Comment 24 Saravanan KR 2017-03-16 18:01:21 UTC
I have enabled the centos repo with includepkgs set only for tuned profile and updated the review in the upstream.

Comment 27 Eyal Dannon 2017-07-19 08:35:22 UTC
As far as I see at /usr/share/openstack-tripleo-heat-templates/extraconfig/pre_network/host_config_and_reboot.role.j2.yaml 
The role takes _HOST_CPUS_LIST_: {get_param: {{role}}HostCpusList} as parameter for tuned (isolated_cores).
we moved to HostIsolatedCoreList as parameter for isolated cores.
shouldn't it use it as parameter?

Thanks

Comment 28 Saravanan KR 2017-07-19 08:45:48 UTC
This (In reply to Eyal Dannon from comment #27)
> As far as I see at
> /usr/share/openstack-tripleo-heat-templates/extraconfig/pre_network/
> host_config_and_reboot.role.j2.yaml 
This file has been deprecated. 

> The role takes _HOST_CPUS_LIST_: {get_param: {{role}}HostCpusList} as
> parameter for tuned (isolated_cores).
> we moved to HostIsolatedCoreList as parameter for isolated cores.
> shouldn't it use it as parameter?
> 
> Thanks
Refer https://github.com/openstack/tripleo-heat-templates/blob/master/extraconfig/pre_network/host_config_and_reboot.yaml for the updated file.

• **Stated goal a**:
Format the entries, from the first line through the line containing "I will point(487,642).", as a JSON list of strings, one string per line, leaving out blank lines.

• **Records to process**:
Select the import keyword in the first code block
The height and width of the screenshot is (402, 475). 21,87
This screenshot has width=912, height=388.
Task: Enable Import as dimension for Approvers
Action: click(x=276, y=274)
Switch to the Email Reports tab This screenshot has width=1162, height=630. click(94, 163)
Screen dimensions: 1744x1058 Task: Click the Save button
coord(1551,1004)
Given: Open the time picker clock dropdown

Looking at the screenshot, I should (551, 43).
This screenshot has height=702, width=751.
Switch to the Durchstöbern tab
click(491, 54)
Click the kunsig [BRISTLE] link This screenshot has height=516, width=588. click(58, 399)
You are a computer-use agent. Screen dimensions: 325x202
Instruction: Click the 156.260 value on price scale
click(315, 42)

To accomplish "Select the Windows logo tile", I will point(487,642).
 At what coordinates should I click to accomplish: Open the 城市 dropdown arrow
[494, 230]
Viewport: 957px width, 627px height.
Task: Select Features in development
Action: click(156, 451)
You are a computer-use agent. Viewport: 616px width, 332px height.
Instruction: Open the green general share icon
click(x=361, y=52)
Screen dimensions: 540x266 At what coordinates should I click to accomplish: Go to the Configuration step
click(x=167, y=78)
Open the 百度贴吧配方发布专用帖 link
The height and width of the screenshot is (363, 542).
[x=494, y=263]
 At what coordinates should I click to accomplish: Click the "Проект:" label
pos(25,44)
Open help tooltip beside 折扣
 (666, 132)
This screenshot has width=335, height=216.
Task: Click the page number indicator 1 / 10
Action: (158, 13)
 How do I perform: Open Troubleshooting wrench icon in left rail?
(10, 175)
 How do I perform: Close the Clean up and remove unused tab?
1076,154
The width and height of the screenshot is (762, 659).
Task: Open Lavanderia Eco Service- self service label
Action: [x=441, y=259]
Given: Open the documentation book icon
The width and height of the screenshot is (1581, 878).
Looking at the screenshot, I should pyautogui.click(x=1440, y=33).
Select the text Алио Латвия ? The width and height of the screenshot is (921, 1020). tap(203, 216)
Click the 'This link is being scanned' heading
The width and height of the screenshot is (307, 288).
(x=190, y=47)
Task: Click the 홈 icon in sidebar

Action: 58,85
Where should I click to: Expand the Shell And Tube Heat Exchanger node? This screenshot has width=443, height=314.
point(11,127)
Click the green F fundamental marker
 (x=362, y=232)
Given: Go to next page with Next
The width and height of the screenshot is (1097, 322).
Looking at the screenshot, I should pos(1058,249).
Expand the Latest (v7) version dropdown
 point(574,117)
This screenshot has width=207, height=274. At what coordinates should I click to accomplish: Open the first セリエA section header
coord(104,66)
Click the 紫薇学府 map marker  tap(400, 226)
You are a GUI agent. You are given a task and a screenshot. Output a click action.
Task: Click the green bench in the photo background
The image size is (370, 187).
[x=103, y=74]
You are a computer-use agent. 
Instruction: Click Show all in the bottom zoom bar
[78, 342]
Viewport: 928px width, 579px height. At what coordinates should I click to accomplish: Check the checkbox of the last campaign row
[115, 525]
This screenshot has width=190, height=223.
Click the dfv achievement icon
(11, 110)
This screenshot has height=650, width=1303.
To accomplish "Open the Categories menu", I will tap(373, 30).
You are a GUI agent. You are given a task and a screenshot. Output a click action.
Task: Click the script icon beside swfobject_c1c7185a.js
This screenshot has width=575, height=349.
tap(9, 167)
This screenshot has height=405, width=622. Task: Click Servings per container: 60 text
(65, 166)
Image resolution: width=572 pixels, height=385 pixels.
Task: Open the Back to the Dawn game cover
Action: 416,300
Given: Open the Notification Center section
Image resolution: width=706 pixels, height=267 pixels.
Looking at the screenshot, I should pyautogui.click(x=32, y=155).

• **Stated goal b**:
Please pick up the comment thread about the tuned isolated-cores parameter and continue it from where it stops.

• **Expected output a**:
[
  "Select the import keyword in the first code block",
  "The height and width of the screenshot is (402, 475). 21,87",
  "This screenshot has width=912, height=388.",
  "Task: Enable Import as dimension for Approvers",
  "Action: click(x=276, y=274)",
  "Switch to the Email Reports tab This screenshot has width=1162, height=630. click(94, 163)",
  "Screen dimensions: 1744x1058 Task: Click the Save button",
  "coord(1551,1004)",
  "Given: Open the time picker clock dropdown",
  "Looking at the screenshot, I should (551, 43).",
  "This screenshot has height=702, width=751.",
  "Switch to the Durchstöbern tab",
  "click(491, 54)",
  "Click the kunsig [BRISTLE] link This screenshot has height=516, width=588. click(58, 399)",
  "You are a computer-use agent. Screen dimensions: 325x202",
  "Instruction: Click the 156.260 value on price scale",
  "click(315, 42)",
  "To accomplish \"Select the Windows logo tile\", I will point(487,642)."
]

• **Expected output b**:
Use the environment file for enabling it.
https://github.com/openstack/tripleo-heat-templates/blob/master/environments/host-config-and-reboot.j2.yaml

I will provide the document with update changes for enabling it, once it has been tested (there is an in-progress patch for it).

Comment 30 Ziv Greenberg 2017-10-25 12:23:10 UTC
Has been verified.

Thanks,
Ziv

Comment 33 errata-xmlrpc 2017-12-13 20:46:56 UTC
Since the problem described in this bug report should be
resolved in a recent advisory, it has been closed with a
resolution of ERRATA.

For information on the advisory, and where to find the updated
files, follow the link below.

If the solution does not work for you, open a new bug report.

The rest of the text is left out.